╭─ QUOTED PASSAGE

# Hilton Waikoloa Beach Resort-2br plus vs 2 br prem



## Dr. Beast (Aug 30, 2011)

Hello.  I'm in the process of making reservations at the Waikoloa Beach Resort. Never been there before.  Does anybody know any specifics in reference to the difference between a 2 bedroom plus and a 2 bedroom premiere there? I assume that the premiere offers a better view, but is the room itself any different size or amenity-wise?

Thanks in advance for your replies.


----------



## Dr. Beast (Aug 31, 2011)

Looks like the premiere has a jacuzzi tub instead of a "soaking tub".  That's the only difference I notice aside from the view. 

Another question -- would anyone know if the 2 bedroom plus units are all on the first floor?  The description of a premiere specifically says that those units are on second or third floor, but the plus units do not make a distinction of what floor they are located on.  I was also under the impression that the suites at Waikoloa had washer/dryer in the unit  --  this doesn't appear to be the case based on the description -- I must be confusing it with Kings Land.  
Does anyone know if there is "community laundry" available at Waikoloa?

Thanks again.


----------



## HatTrick (Aug 31, 2011)

Premier units are on the third floor or are end units on the second floor. Plus units are on the second floor or are end units on the first floor. All units have a mini washer-dryer combo.


----------



## Bill4728 (Aug 31, 2011)

Please note that the best views at the resort are still not very good. They are from far away and not full ocean views.


----------



## Dr. Beast (Aug 31, 2011)

╰─
╭─ RECORDED DATA

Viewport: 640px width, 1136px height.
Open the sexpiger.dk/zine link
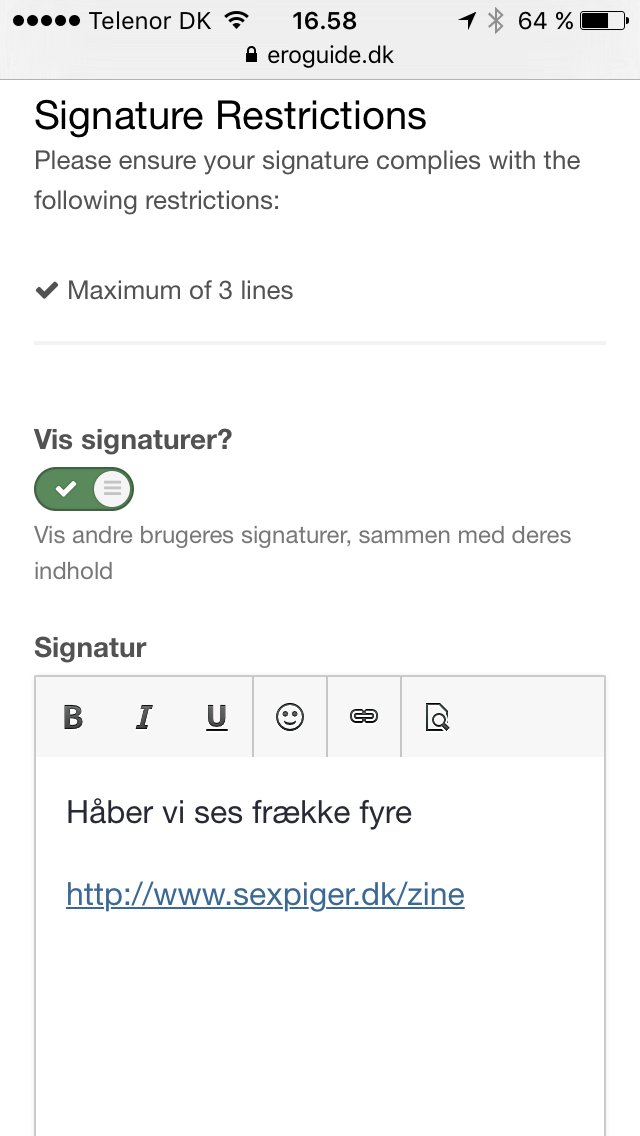point(265,894)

╰─

-- WRITTEN PROBLEM --
Retype the part of the forum thread starting with "Thanks in advance" and going on through "available at Waikoloa?". The listing comes from a different source than the forum thread.

-- RESULT FOR THIS EXERCISE --
Thanks in advance for your replies.


----------



## Dr. Beast (Aug 31, 2011)

Looks like the premiere has a jacuzzi tub instead of a "soaking tub".  That's the only difference I notice aside from the view. 

Another question -- would anyone know if the 2 bedroom plus units are all on the first floor?  The description of a premiere specifically says that those units are on second or third floor, but the plus units do not make a distinction of what floor they are located on.  I was also under the impression that the suites at Waikoloa had washer/dryer in the unit  --  this doesn't appear to be the case based on the description -- I must be confusing it with Kings Land.  
Does anyone know if there is "community laundry" available at Waikoloa?